The generous illusions which noble souls like Emerson's have cherished undismayed are ill-fitted for loose handling. Good may be the final goal of evil, but if we regard evil with a too sanguine eye, it is liable to be thrown out of perspective. In the spring of 1916, when the dark days of the war were upon us, and the toll of merchant ships grew heavier week by week with Germany's mounting contempt for admonitions, I heard a beaming gentleman point out to a large audience, which tried to beam responsively, that the "wonderful" thing about the contest was the unselfish energy it had awakened in the breasts of American women. He dwelt unctuously upon their relief committees, upon the excellence of their hospital supplies, upon their noble response to the needs of humanity. He repeated a great many times how good it was for us to do these things. He implied, though he did not say it in rude words, that the agony of Europe was nicely balanced by the social regeneration of America. He was a sentimental Rochefoucauld, rejoicing, without a particle of guile, that the misfortunes of our friends had given us occasion to manifest our friendship.

It has been often asserted that unscrupulous optimism is an endearing trait, that the world loves it even when forced to discountenance it, and that "radiant" people are personally and perennially attractive. Mr. Robert Louis Stevenson said something of this sort, and his authority is invoked by sentimentalists who compile calendars, and birthday books, and texts to encumber our walls. They fail to distinguish the finely tempered spirit which carried Mr. Stevenson over the stony places of life, and which was beautiful beyond measure (the stones being many and hard), from the inconsequent cheerfulness which says that stones are soft. We cannot separate an author from his work, and nowhere in Stevenson's books does he guarantee anything more optimistic than courage. The triumph of evil in "Thrawn Janet," the hopelessness of escape from heredity in "Olalla," the shut door in "Markheim," the stern contempt in "A Lodging for the Night," the inextinguishable and unpardonable hatreds in "The Master of Ballantrae," even the glorious contentiousness of "Virginibus Puerisque,"—where in these masterful pages are we invited to smile at life? We go spinning through it, he admits, "like a party for the Derby." Yet "the whole way is one wilderness of snares, and the end of it, for those who fear the last pinch, is irrevocable ruin."

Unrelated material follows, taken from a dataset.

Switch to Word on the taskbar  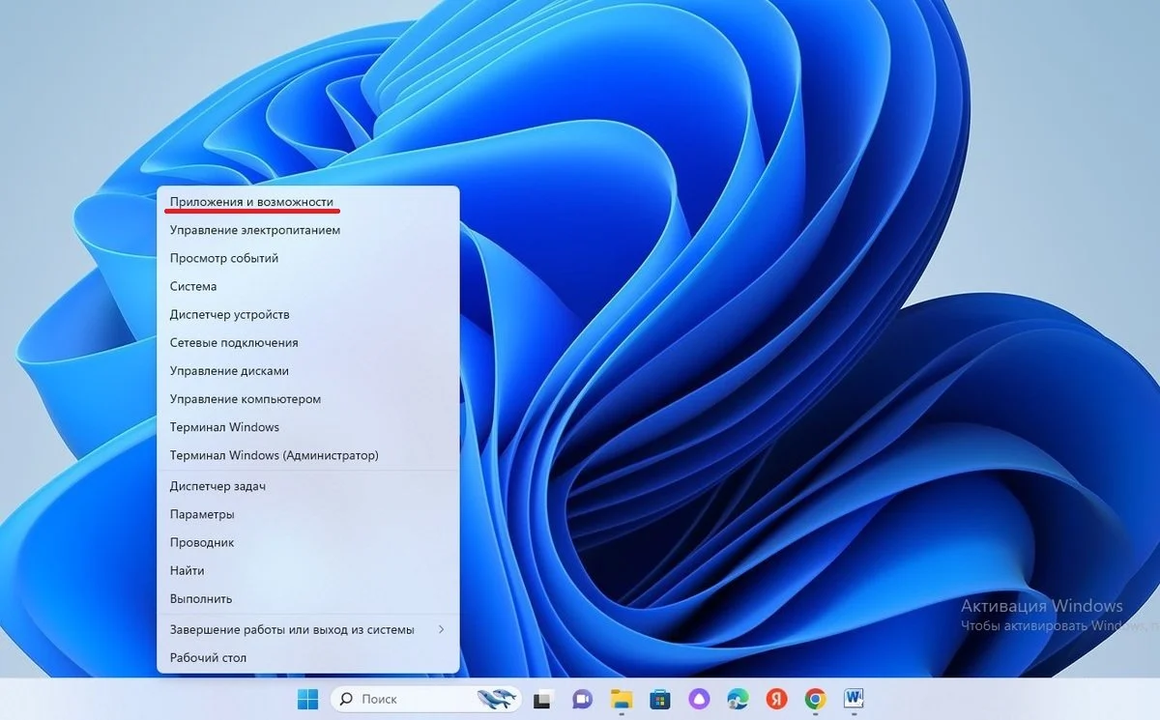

This is a call for courage, for the courage that lay as deep as pain in the souls of Stevenson, and Johnson, and Lamb. The combination of a sad heart and a gay temper, which is the most charming and the most lovable thing the world has got to show, gave to these men their hold upon the friends who knew them in life, and still wins for them the personal regard of readers. Lamb, the saddest and the gayest of the three, cultivated sedulously the little arts of happiness. He opened all the avenues of approach. He valued at their worth a good play, a good book, a good talk, and a good dinner. He lived in days when occasional drunkenness failed to stagger humanity, and when roast pig was within the income of an East India clerk. He had a gift, subtle rather than robust, for enjoyment, and a sincere accessibility to pain. His words were unsparing, his actions kind. He binds us to him by his petulance as well as by his patience, by his entirely human revolt from dull people and tiresome happenings. He was not one of those who

"lightly lose
Their all, yet feel no aching void.
Should aught annoy them, they refuse
To be annoyed."

On the contrary, the whimsical expression of his repeated annoyance is balm to our fretted souls.

For the friend whom we love is the friend who gets wet when he is rained on, who is candid enough to admit failure, and courageous enough to mock at it. When Jane Austen wrote to her sister that she did not have a very good time at a party, because men were disposed not to ask her to dance until they could not help it, she did more than make Cassandra smile; she won her way into the hearts of readers for whom that letter was not meant. We know the "radiant" people to whom all occasions are enjoyable, who intimate—with some skill, I confess—that they carry mirth and gaiety in their wake. They are capable of describing a Thanksgiving family dinner as mirthful because they were participants. Not content with a general profession of pleasure in living, "which is all," says Mr. Henry Adams, "that the highest rules of good breeding should ask," they insist upon the delightfulness of a downcast world, and they offer their personal sentiments as proof.

Dr. Johnson's sputtering rage at the happy old lady is the most human thing recorded of his large and many-sided humanity. A great thinker who confronted life with courage and understanding was set at naught, and, to speak truth, routed, by an unthinking, but extremely solid, asseveration. And after all the old lady was not calling for recruits; she was simply stating a case. Miss Helen Keller, in a book called "Optimism," says very plainly that if she, a blind deaf mute, can be happy, every one can achieve happiness, and that it is every one's duty to achieve it. Now there is not a decent man or woman in the country who will not be glad to know that Miss Keller is, as she says she is, happy; but this circumstance does not affect the conditions of life as measured by all who meet them. The whole strength of the preaching world has gone into optimism, with the result that it has reached a high place in man's estimation, is always spoken of with respect, and not infrequently mistaken for a virtue.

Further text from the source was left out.